Topological holography for fermions

TL;DR

This paper extends topological holography to fermionic systems, providing a unified framework to classify, analyze, and discover new fermionic topological phases and critical points using symmetry topological field theories.

Contribution

It introduces a fermionic SymTFT framework that captures known properties of fermionic SPT phases and enables the discovery of new fermionic gapless phases with emergent anomalies.

Findings

Classified 1+1D fermionic gapped phases and critical points.

Reproduced properties of fermionic SPT phases, including edge modes and stacking rules.

Constructed a new intrinsically gapless fermionic SPT phase with emergent fermionic anomaly.

Abstract

Topological holography is a conjectured correspondence between the symmetry charges and defects of a $D$-dimensional system with the anyons in a $(D+1)$-dimensional topological order: the symmetry topological field theory (SymTFT). Topological holography is conjectured to capture the topological aspects of symmetry in gapped and gapless systems, with different phases corresponding to different gapped boundaries (anyon condensations) of the SymTFT. This correspondence was previously considered primarily for bosonic systems, excluding many phases of condensed matter systems involving fermionic electrons.

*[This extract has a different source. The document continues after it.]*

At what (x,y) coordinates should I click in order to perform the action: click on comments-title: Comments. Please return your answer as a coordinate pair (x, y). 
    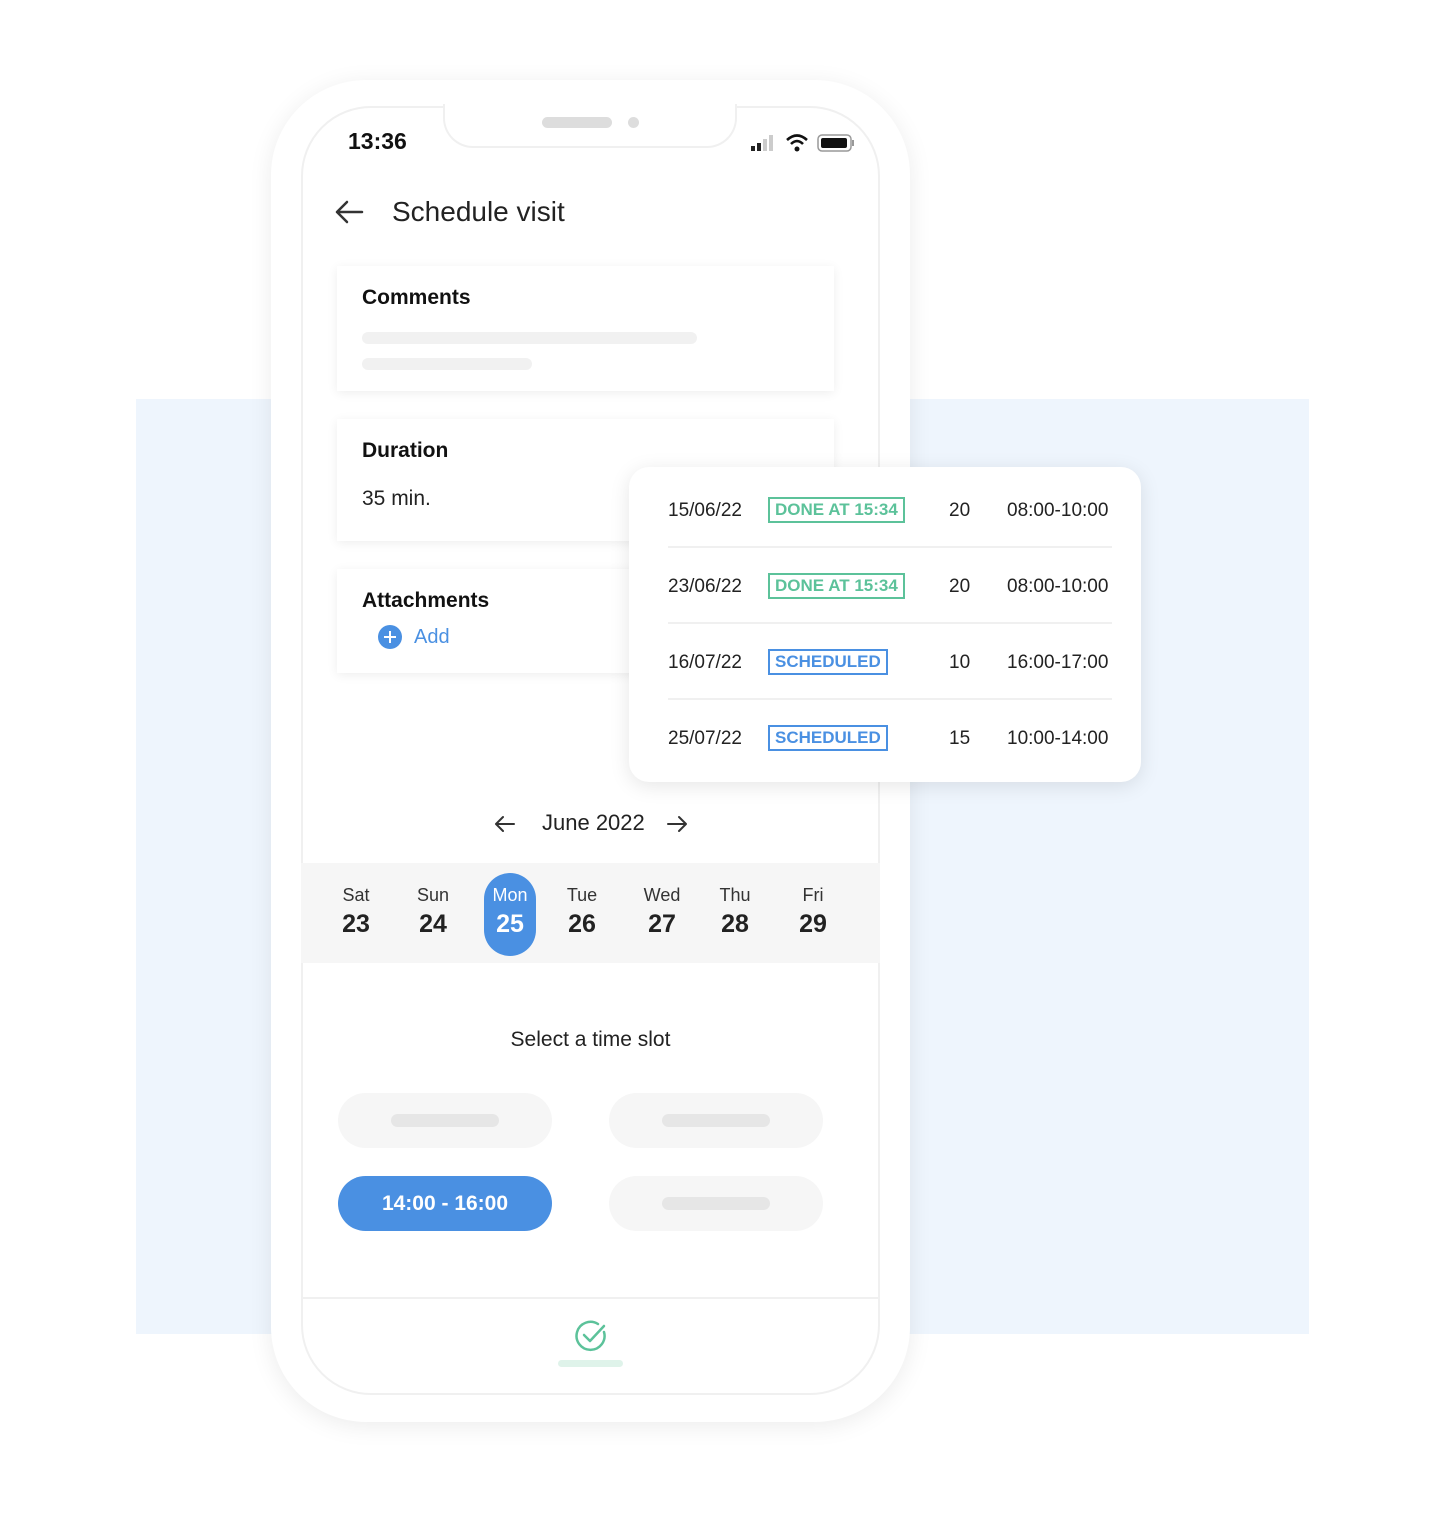
    Looking at the image, I should click on (416, 298).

In this work, we extend the SymTFT framework to establish a topological holography correspondence for fermionic systems. We demonstrate that this fermionic SymTFT framework captures the known properties of $1+1D$ fermion gapped phases and critical points, including the classification, edge-modes, and stacking rules of fermionic symmetry-protected topological phases (SPTs), and computation of partition functions of fermionic conformal field theories (CFTs). Beyond merely reproducing known properties, we show that the SymTFT approach can additionally serve as a practical tool for discovering new physics, and use this framework to construct a new example of a fermionic intrinsically gapless SPT phase characterized by an emergent fermionic anomaly.